RE: [logs] About Windows NT/2000 logs

From: Steve Wray (steve.wrayat_private)
Date: Tue Mar 05 2002 - 12:48:13 PST

Next message: Steve Wray: "RE: [logs] About Windows NT/2000 logs"

Previous message: Steve Wray: "RE: [logs] About Windows NT/2000 logs"
In reply to: H C: "RE: [logs] About Windows NT/2000 logs"
Next in thread: Marcus J. Ranum: "RE: [logs] About Windows NT/2000 logs"
Messages sorted by: [ date ] [ thread ] [ subject ] [ author ]

> From: H C [mailto:keydet89at_private]
> 
> > Their not being text files probably has something
> > to do with the 
> > wide availability of hacker tools called "text
> > editors" that can be 
> > used to arbitrarily change the contents of such
> > files to cover an intruder's tracks.  
> 
> That brings up several other issues, the most
> important of which is the fact in the zeal to produce
> something that is more resistant to tampering, MS has
> produced a non-scalable auditing system that is
> resistant to use by the Administrators themselves.

They were probably trying to use it as an example of why
they arnt monopolising the software industry?
;)
 
> Or to an Excel spreadsheet...
> 
> > That the OS does not actually come with
> > such a tool is an 
> > oversight that Microsoft will no doubt correct by
> > acquiring one of 
> > the third-party tools that do this, as soon as one
> > of them 
> > demonstrates that there's money to be made.
> 
> Interesting thought...but why hasn't it been done yet?

My impression of NT sysadmins is that many of them have an 
unswerving trust in Microsofts ability to make a system thats so
reliable and secure that one doesnt really need to
watch the logs much.
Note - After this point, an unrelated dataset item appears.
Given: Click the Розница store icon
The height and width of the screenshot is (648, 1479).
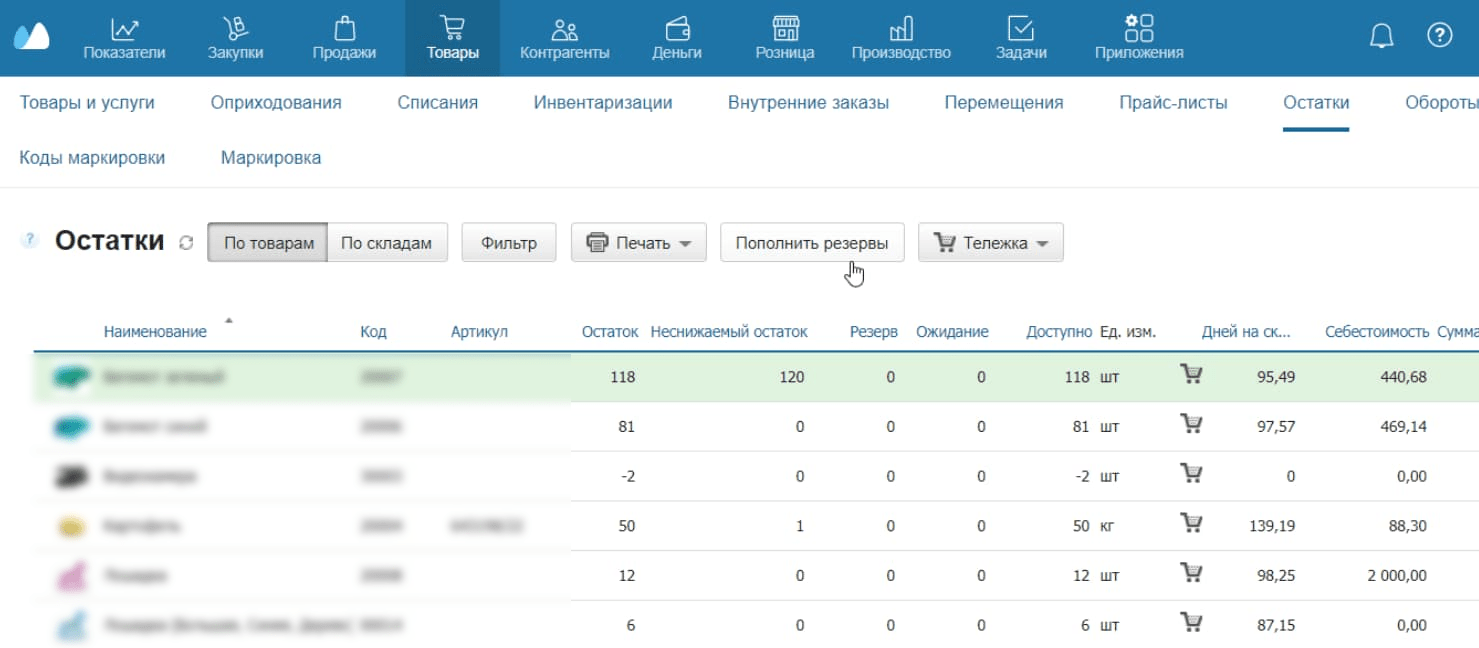Looking at the screenshot, I should click(x=785, y=28).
Cognitive dissonance has yet to
plunge many of them into hallucinations yet.

Hence the lack of demand. Except by sysadmins that are
actually aware of reality and are usually smart enough
to come up with a tailored solution that works for
them. Because opensourcedness doesn't infiltrate the
MS world (in MS talk cost is proportional to effectiveness)
these otherwise free solutions are not widely available.

In Linux talk, cost is *inversely* proportional to
effectiveness, hence the plethora of free solutions.
The problem then becomes wading thru the sea of free
solutions to find one that suits ones taste.



---------------------------------------------------------------------
To unsubscribe, e-mail: loganalysis-unsubscribeat_private
For additional commands, e-mail: loganalysis-helpat_private

Next message: Steve Wray: "RE: [logs] About Windows NT/2000 logs"
Previous message: Steve Wray: "RE: [logs] About Windows NT/2000 logs"
In reply to: H C: "RE: [logs] About Windows NT/2000 logs"
Next in thread: Marcus J. Ranum: "RE: [logs] About Windows NT/2000 logs"
Messages sorted by: [ date ] [ thread ] [ subject ] [ author ]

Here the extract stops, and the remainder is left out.